Element and text position data:
####
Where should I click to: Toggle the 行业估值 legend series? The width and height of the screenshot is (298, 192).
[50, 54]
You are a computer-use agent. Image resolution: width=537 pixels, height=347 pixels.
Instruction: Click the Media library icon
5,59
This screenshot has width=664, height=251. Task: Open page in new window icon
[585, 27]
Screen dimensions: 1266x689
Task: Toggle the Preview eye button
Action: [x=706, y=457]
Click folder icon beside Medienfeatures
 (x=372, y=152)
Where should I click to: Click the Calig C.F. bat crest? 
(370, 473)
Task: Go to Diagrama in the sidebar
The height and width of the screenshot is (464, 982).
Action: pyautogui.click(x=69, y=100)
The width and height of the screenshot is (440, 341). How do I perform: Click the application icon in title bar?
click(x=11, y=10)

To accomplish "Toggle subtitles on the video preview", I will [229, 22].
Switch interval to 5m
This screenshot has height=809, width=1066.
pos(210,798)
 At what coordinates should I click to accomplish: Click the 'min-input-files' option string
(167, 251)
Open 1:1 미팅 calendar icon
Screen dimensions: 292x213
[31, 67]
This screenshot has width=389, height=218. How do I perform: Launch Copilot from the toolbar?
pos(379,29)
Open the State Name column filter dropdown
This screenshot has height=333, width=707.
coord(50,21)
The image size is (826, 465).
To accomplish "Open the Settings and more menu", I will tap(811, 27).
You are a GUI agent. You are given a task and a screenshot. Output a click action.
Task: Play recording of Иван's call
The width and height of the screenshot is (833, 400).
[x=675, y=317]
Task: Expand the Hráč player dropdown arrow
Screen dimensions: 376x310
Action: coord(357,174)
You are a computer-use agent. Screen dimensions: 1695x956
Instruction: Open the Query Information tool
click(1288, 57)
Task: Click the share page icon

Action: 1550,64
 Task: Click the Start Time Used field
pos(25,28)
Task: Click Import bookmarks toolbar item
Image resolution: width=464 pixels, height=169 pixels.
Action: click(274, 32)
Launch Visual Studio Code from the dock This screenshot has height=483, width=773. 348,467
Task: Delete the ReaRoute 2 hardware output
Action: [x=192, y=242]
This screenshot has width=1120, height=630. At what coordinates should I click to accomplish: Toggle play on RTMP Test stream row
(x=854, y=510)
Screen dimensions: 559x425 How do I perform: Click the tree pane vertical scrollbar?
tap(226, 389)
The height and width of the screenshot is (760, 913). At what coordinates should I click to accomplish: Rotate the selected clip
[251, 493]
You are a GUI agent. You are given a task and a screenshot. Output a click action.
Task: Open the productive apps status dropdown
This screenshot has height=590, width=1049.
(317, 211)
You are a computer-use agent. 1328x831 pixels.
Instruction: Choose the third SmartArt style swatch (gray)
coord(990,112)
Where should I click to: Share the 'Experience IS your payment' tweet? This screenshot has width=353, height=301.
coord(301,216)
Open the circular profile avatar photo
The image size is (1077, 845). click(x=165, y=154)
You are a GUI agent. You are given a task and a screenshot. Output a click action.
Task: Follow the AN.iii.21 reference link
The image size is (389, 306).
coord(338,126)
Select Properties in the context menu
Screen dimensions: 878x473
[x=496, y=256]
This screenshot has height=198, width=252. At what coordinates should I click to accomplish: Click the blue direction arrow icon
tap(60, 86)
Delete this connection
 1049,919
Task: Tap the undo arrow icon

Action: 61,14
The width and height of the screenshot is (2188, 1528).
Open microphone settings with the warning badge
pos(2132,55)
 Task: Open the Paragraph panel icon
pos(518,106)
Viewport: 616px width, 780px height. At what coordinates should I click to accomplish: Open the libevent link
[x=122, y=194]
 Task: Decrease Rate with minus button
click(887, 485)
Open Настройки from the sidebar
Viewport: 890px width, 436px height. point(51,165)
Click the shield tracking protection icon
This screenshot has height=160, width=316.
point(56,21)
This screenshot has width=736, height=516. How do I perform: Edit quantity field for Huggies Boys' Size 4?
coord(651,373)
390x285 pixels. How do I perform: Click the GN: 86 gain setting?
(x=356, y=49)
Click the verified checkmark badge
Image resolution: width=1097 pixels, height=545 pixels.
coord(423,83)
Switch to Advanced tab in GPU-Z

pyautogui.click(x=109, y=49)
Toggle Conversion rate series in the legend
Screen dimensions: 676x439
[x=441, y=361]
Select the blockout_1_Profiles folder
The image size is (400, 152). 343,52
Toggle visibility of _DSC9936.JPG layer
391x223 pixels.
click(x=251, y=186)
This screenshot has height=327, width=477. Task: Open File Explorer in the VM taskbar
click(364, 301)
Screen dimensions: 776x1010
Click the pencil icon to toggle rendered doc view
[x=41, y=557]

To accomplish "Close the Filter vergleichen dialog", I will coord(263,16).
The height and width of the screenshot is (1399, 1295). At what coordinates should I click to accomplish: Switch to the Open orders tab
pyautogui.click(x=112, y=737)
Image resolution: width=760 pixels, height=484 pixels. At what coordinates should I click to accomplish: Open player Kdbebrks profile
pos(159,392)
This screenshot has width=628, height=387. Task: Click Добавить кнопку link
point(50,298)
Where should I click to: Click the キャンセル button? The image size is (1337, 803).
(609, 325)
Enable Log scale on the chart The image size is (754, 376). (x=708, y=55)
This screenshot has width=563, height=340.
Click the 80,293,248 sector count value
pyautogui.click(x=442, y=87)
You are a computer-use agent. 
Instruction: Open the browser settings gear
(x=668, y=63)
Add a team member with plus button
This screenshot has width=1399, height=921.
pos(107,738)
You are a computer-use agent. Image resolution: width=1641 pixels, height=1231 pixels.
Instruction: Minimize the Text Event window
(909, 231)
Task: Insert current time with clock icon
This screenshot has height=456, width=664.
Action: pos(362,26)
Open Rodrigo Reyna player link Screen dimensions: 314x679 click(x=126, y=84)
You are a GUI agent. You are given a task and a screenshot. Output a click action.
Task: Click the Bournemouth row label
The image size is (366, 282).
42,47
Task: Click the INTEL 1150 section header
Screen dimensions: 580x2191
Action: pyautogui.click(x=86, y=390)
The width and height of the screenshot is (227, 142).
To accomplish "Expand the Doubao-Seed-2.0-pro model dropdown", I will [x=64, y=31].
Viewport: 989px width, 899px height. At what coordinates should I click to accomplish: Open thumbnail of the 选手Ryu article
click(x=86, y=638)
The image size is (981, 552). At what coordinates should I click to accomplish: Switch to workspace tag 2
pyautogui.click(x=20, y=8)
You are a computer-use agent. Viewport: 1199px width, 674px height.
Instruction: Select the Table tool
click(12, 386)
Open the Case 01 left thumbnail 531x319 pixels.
####
Work to complete:
Copy every one of the records above word for word, with nothing changed.

The answer:
Where should I click to: Toggle the 行业估值 legend series? The width and height of the screenshot is (298, 192).
[50, 54]
You are a computer-use agent. Image resolution: width=537 pixels, height=347 pixels.
Instruction: Click the Media library icon
5,59
This screenshot has width=664, height=251. Task: Open page in new window icon
[585, 27]
Screen dimensions: 1266x689
Task: Toggle the Preview eye button
Action: [x=706, y=457]
Click folder icon beside Medienfeatures
 (x=372, y=152)
Where should I click to: Click the Calig C.F. bat crest? 
(370, 473)
Task: Go to Diagrama in the sidebar
The height and width of the screenshot is (464, 982).
Action: pyautogui.click(x=69, y=100)
The width and height of the screenshot is (440, 341). How do I perform: Click the application icon in title bar?
click(x=11, y=10)

To accomplish "Toggle subtitles on the video preview", I will [229, 22].
Switch interval to 5m
This screenshot has height=809, width=1066.
pos(210,798)
 At what coordinates should I click to accomplish: Click the 'min-input-files' option string
(167, 251)
Open 1:1 미팅 calendar icon
Screen dimensions: 292x213
[31, 67]
This screenshot has width=389, height=218. How do I perform: Launch Copilot from the toolbar?
pos(379,29)
Open the State Name column filter dropdown
This screenshot has height=333, width=707.
coord(50,21)
The image size is (826, 465).
To accomplish "Open the Settings and more menu", I will tap(811, 27).
You are a GUI agent. You are given a task and a screenshot. Output a click action.
Task: Play recording of Иван's call
The width and height of the screenshot is (833, 400).
[x=675, y=317]
Task: Expand the Hráč player dropdown arrow
Screen dimensions: 376x310
Action: coord(357,174)
You are a computer-use agent. Screen dimensions: 1695x956
Instruction: Open the Query Information tool
click(1288, 57)
Task: Click the share page icon

Action: 1550,64
 Task: Click the Start Time Used field
pos(25,28)
Task: Click Import bookmarks toolbar item
Image resolution: width=464 pixels, height=169 pixels.
Action: click(274, 32)
Launch Visual Studio Code from the dock This screenshot has height=483, width=773. 348,467
Task: Delete the ReaRoute 2 hardware output
Action: [x=192, y=242]
This screenshot has width=1120, height=630. At what coordinates should I click to accomplish: Toggle play on RTMP Test stream row
(x=854, y=510)
Screen dimensions: 559x425 How do I perform: Click the tree pane vertical scrollbar?
tap(226, 389)
The height and width of the screenshot is (760, 913). At what coordinates should I click to accomplish: Rotate the selected clip
[251, 493]
You are a GUI agent. You are given a task and a screenshot. Output a click action.
Task: Open the productive apps status dropdown
This screenshot has height=590, width=1049.
(317, 211)
You are a computer-use agent. 1328x831 pixels.
Instruction: Choose the third SmartArt style swatch (gray)
coord(990,112)
Where should I click to: Share the 'Experience IS your payment' tweet? This screenshot has width=353, height=301.
coord(301,216)
Open the circular profile avatar photo
The image size is (1077, 845). click(x=165, y=154)
You are a GUI agent. You are given a task and a screenshot. Output a click action.
Task: Follow the AN.iii.21 reference link
The image size is (389, 306).
coord(338,126)
Select Properties in the context menu
Screen dimensions: 878x473
[x=496, y=256]
This screenshot has height=198, width=252. At what coordinates should I click to accomplish: Click the blue direction arrow icon
tap(60, 86)
Delete this connection
 1049,919
Task: Tap the undo arrow icon

Action: 61,14
The width and height of the screenshot is (2188, 1528).
Open microphone settings with the warning badge
pos(2132,55)
 Task: Open the Paragraph panel icon
pos(518,106)
Viewport: 616px width, 780px height. At what coordinates should I click to accomplish: Open the libevent link
[x=122, y=194]
 Task: Decrease Rate with minus button
click(887, 485)
Open Настройки from the sidebar
Viewport: 890px width, 436px height. point(51,165)
Click the shield tracking protection icon
This screenshot has height=160, width=316.
point(56,21)
This screenshot has width=736, height=516. How do I perform: Edit quantity field for Huggies Boys' Size 4?
coord(651,373)
390x285 pixels. How do I perform: Click the GN: 86 gain setting?
(x=356, y=49)
Click the verified checkmark badge
Image resolution: width=1097 pixels, height=545 pixels.
coord(423,83)
Switch to Advanced tab in GPU-Z

pyautogui.click(x=109, y=49)
Toggle Conversion rate series in the legend
Screen dimensions: 676x439
[x=441, y=361]
Select the blockout_1_Profiles folder
The image size is (400, 152). 343,52
Toggle visibility of _DSC9936.JPG layer
391x223 pixels.
click(x=251, y=186)
This screenshot has height=327, width=477. Task: Open File Explorer in the VM taskbar
click(364, 301)
Screen dimensions: 776x1010
Click the pencil icon to toggle rendered doc view
[x=41, y=557]

To accomplish "Close the Filter vergleichen dialog", I will coord(263,16).
The height and width of the screenshot is (1399, 1295). At what coordinates should I click to accomplish: Switch to the Open orders tab
pyautogui.click(x=112, y=737)
Image resolution: width=760 pixels, height=484 pixels. At what coordinates should I click to accomplish: Open player Kdbebrks profile
pos(159,392)
This screenshot has width=628, height=387. Task: Click Добавить кнопку link
point(50,298)
Where should I click to: Click the キャンセル button? The image size is (1337, 803).
(609, 325)
Enable Log scale on the chart The image size is (754, 376). (x=708, y=55)
This screenshot has width=563, height=340.
Click the 80,293,248 sector count value
pyautogui.click(x=442, y=87)
You are a computer-use agent. 
Instruction: Open the browser settings gear
(x=668, y=63)
Add a team member with plus button
This screenshot has width=1399, height=921.
pos(107,738)
You are a computer-use agent. Image resolution: width=1641 pixels, height=1231 pixels.
Instruction: Minimize the Text Event window
(909, 231)
Task: Insert current time with clock icon
This screenshot has height=456, width=664.
Action: pos(362,26)
Open Rodrigo Reyna player link Screen dimensions: 314x679 click(x=126, y=84)
You are a GUI agent. You are given a task and a screenshot. Output a click action.
Task: Click the Bournemouth row label
The image size is (366, 282).
42,47
Task: Click the INTEL 1150 section header
Screen dimensions: 580x2191
Action: pyautogui.click(x=86, y=390)
The width and height of the screenshot is (227, 142).
To accomplish "Expand the Doubao-Seed-2.0-pro model dropdown", I will [x=64, y=31].
Viewport: 989px width, 899px height. At what coordinates should I click to accomplish: Open thumbnail of the 选手Ryu article
click(x=86, y=638)
The image size is (981, 552). At what coordinates should I click to accomplish: Switch to workspace tag 2
pyautogui.click(x=20, y=8)
You are a computer-use agent. Viewport: 1199px width, 674px height.
Instruction: Select the Table tool
click(12, 386)
Open the Case 01 left thumbnail 531x319 pixels.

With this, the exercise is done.